About this task — Where "calendar" occurs in a line of the entries below, copy that line.

[Entries shown]

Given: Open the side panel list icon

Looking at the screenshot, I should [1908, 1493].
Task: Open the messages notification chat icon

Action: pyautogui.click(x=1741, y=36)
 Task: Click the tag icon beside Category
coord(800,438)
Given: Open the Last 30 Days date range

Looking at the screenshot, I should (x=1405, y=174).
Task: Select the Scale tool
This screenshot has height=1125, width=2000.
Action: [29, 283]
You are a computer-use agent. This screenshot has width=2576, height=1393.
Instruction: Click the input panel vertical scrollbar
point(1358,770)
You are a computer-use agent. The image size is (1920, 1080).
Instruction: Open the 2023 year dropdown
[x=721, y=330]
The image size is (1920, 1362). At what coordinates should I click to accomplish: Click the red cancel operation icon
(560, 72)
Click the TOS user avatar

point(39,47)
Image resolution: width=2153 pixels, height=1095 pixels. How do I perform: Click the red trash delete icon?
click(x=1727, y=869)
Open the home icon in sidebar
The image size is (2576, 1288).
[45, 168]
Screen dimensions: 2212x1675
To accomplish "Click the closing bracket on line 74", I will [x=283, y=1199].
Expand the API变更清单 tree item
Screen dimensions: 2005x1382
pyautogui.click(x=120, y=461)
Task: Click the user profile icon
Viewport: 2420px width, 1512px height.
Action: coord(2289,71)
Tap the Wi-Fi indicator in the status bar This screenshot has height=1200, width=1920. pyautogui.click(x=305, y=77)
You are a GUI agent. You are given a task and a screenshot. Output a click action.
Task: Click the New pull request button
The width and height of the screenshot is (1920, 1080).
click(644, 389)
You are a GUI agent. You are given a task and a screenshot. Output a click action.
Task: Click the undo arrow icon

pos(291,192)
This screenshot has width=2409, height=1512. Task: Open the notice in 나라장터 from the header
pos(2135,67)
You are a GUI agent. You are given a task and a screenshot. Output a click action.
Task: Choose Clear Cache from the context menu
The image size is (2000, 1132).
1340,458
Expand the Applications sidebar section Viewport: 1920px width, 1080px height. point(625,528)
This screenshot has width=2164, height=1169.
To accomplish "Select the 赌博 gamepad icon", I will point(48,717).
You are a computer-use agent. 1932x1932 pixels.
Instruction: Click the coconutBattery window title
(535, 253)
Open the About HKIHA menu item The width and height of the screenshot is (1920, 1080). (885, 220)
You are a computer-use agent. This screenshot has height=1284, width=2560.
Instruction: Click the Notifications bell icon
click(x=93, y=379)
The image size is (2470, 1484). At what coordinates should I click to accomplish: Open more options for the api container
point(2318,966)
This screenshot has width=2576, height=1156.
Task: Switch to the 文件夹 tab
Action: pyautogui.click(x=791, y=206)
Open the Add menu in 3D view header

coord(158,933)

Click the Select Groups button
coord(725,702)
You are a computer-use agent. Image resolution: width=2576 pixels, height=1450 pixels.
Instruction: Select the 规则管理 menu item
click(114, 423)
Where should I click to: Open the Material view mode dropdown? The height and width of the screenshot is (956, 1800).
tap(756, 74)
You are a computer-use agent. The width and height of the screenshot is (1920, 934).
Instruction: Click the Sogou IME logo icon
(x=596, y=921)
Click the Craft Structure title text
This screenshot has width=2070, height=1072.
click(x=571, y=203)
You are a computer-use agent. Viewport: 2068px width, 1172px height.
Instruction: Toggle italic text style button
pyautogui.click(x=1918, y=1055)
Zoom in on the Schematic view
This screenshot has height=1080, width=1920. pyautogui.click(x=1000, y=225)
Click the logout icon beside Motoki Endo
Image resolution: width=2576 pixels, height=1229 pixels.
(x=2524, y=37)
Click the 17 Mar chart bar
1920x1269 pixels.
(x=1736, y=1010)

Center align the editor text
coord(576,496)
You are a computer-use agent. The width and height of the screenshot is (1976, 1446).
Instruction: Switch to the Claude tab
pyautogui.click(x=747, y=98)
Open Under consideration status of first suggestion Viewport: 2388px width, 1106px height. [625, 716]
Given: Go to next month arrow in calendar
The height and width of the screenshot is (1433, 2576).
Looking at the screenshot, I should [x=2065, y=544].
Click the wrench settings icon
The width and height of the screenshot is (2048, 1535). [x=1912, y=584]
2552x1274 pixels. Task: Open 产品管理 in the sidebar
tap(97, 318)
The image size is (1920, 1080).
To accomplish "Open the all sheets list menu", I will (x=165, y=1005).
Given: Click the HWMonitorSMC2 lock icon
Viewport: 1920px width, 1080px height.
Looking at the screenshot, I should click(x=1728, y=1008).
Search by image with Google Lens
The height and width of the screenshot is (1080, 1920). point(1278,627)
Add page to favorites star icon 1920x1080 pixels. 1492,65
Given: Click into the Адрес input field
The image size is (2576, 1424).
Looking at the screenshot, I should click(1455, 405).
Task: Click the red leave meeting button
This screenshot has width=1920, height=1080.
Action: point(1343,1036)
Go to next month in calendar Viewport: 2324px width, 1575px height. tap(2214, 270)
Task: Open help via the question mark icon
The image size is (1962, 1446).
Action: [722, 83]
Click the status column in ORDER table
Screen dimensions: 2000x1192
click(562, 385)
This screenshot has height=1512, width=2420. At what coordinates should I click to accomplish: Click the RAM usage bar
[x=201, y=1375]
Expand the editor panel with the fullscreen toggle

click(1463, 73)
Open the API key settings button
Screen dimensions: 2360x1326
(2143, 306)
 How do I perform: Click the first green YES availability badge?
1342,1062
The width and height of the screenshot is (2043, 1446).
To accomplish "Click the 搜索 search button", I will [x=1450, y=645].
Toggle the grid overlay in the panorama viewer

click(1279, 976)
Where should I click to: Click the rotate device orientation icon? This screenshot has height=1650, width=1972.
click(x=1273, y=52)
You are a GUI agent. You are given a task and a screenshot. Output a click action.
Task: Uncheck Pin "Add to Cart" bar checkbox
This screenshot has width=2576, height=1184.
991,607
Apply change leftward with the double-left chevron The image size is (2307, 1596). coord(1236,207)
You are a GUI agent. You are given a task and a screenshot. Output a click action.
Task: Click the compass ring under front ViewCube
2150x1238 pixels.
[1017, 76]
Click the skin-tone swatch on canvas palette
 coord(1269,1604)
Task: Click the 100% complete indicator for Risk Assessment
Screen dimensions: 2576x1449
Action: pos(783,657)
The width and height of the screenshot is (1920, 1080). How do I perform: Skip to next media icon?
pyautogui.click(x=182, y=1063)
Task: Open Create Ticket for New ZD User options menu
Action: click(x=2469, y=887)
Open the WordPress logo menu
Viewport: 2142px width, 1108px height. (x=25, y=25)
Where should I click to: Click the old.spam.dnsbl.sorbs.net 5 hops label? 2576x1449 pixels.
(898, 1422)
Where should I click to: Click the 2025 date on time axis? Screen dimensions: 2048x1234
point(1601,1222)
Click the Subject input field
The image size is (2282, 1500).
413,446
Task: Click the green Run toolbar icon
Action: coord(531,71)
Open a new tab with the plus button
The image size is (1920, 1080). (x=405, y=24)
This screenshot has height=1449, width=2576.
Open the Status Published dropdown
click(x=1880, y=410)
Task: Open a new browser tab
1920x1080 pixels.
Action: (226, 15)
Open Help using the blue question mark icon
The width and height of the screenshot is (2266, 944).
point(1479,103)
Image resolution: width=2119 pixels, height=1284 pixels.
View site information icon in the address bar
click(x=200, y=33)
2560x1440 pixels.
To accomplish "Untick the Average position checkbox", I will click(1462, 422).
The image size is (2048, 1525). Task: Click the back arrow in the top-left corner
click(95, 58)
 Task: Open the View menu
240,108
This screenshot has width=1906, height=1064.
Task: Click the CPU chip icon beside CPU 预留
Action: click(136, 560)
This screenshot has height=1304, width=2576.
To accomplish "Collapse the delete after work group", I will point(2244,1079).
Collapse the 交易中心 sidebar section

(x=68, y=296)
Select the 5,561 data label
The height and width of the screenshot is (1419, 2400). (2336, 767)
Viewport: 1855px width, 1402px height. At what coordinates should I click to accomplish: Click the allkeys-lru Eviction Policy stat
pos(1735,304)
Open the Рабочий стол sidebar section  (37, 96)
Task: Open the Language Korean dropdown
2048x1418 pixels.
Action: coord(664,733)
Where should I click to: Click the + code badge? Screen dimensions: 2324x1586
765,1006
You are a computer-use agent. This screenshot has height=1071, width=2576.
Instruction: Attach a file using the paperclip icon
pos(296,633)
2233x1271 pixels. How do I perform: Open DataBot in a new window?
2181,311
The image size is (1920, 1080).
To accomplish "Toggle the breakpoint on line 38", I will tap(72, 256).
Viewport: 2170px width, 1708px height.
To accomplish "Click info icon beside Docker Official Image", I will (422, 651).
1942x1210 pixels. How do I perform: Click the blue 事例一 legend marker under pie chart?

[/Entries shown]

Exercise answer —
Given: Go to next month arrow in calendar
Go to next month in calendar Viewport: 2324px width, 1575px height. tap(2214, 270)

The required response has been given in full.